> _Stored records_
____________

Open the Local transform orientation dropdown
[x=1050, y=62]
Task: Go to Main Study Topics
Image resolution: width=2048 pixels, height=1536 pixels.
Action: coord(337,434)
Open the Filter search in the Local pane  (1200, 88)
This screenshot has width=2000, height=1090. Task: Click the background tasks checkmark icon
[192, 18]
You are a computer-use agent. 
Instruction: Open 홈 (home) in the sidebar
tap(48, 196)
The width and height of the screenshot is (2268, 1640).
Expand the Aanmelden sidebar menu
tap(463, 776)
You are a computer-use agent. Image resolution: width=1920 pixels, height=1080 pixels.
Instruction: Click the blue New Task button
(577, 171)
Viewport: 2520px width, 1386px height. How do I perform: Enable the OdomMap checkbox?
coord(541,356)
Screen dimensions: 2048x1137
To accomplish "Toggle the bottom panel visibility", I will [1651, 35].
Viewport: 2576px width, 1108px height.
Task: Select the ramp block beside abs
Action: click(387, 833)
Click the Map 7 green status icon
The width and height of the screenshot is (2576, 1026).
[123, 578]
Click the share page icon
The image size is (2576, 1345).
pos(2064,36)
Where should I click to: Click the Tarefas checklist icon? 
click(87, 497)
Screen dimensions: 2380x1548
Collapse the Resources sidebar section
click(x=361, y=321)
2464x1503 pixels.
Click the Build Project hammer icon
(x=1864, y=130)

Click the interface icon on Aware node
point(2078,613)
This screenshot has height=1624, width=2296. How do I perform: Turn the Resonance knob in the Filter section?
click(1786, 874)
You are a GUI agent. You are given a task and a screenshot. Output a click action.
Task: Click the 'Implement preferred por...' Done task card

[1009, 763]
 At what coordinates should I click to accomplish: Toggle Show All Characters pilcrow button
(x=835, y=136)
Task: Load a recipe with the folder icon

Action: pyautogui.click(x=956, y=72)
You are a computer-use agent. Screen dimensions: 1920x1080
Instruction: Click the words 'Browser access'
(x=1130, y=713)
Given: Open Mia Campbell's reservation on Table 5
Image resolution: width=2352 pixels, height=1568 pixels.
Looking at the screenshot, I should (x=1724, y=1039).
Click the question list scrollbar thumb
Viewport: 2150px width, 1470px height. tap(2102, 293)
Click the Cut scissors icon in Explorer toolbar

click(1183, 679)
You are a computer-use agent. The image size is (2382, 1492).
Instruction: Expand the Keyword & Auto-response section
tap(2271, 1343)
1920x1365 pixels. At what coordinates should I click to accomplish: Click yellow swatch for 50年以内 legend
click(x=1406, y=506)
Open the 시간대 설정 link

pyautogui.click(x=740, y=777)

____________

> _Work instructions_
Repeat word for word every line from the start of the entries to the line holding "The width and height of the screenshot is (2268, 1640).", inclusive, and nothing else.

> _Output for this exercise_
Open the Local transform orientation dropdown
[x=1050, y=62]
Task: Go to Main Study Topics
Image resolution: width=2048 pixels, height=1536 pixels.
Action: coord(337,434)
Open the Filter search in the Local pane  (1200, 88)
This screenshot has width=2000, height=1090. Task: Click the background tasks checkmark icon
[192, 18]
You are a computer-use agent. 
Instruction: Open 홈 (home) in the sidebar
tap(48, 196)
The width and height of the screenshot is (2268, 1640).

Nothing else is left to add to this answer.